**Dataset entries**
-=-=-=-=-
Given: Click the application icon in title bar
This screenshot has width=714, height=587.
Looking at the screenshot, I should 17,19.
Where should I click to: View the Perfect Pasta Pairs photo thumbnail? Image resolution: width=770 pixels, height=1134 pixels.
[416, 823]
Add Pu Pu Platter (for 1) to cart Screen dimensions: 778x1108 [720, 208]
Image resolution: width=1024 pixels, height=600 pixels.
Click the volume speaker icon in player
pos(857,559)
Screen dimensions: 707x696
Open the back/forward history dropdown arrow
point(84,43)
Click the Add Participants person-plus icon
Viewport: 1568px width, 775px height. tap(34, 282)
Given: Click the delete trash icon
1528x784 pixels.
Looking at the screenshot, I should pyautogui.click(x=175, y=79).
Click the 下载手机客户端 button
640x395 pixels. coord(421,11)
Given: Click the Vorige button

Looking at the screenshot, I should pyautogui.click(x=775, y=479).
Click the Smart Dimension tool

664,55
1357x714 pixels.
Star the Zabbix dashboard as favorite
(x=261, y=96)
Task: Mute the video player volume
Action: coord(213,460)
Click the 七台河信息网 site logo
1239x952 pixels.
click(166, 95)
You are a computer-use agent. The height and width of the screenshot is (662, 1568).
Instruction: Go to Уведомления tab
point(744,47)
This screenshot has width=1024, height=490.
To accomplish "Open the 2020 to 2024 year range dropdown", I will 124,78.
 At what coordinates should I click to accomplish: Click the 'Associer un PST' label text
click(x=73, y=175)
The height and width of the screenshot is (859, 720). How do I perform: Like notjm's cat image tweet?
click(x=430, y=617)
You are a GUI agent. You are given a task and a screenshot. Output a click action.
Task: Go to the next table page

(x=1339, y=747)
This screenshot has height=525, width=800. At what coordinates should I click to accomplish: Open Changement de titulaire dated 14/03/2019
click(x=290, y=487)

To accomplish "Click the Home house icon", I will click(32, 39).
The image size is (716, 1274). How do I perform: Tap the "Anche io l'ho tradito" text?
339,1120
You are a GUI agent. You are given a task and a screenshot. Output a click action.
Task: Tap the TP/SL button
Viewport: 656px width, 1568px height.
-=-=-=-=-
Retype all of the lines shown above, keeping each one exact.

Given: Click the application icon in title bar
This screenshot has width=714, height=587.
Looking at the screenshot, I should 17,19.
Where should I click to: View the Perfect Pasta Pairs photo thumbnail? Image resolution: width=770 pixels, height=1134 pixels.
[416, 823]
Add Pu Pu Platter (for 1) to cart Screen dimensions: 778x1108 [720, 208]
Image resolution: width=1024 pixels, height=600 pixels.
Click the volume speaker icon in player
pos(857,559)
Screen dimensions: 707x696
Open the back/forward history dropdown arrow
point(84,43)
Click the Add Participants person-plus icon
Viewport: 1568px width, 775px height. tap(34, 282)
Given: Click the delete trash icon
1528x784 pixels.
Looking at the screenshot, I should pyautogui.click(x=175, y=79).
Click the 下载手机客户端 button
640x395 pixels. coord(421,11)
Given: Click the Vorige button

Looking at the screenshot, I should pyautogui.click(x=775, y=479).
Click the Smart Dimension tool

664,55
1357x714 pixels.
Star the Zabbix dashboard as favorite
(x=261, y=96)
Task: Mute the video player volume
Action: coord(213,460)
Click the 七台河信息网 site logo
1239x952 pixels.
click(166, 95)
You are a computer-use agent. The height and width of the screenshot is (662, 1568).
Instruction: Go to Уведомления tab
point(744,47)
This screenshot has width=1024, height=490.
To accomplish "Open the 2020 to 2024 year range dropdown", I will 124,78.
 At what coordinates should I click to accomplish: Click the 'Associer un PST' label text
click(x=73, y=175)
The height and width of the screenshot is (859, 720). How do I perform: Like notjm's cat image tweet?
click(x=430, y=617)
You are a GUI agent. You are given a task and a screenshot. Output a click action.
Task: Go to the next table page

(x=1339, y=747)
This screenshot has height=525, width=800. At what coordinates should I click to accomplish: Open Changement de titulaire dated 14/03/2019
click(x=290, y=487)

To accomplish "Click the Home house icon", I will click(32, 39).
The image size is (716, 1274). How do I perform: Tap the "Anche io l'ho tradito" text?
339,1120
You are a GUI agent. You are given a task and a screenshot. Output a click action.
Task: Tap the TP/SL button
Viewport: 656px width, 1568px height.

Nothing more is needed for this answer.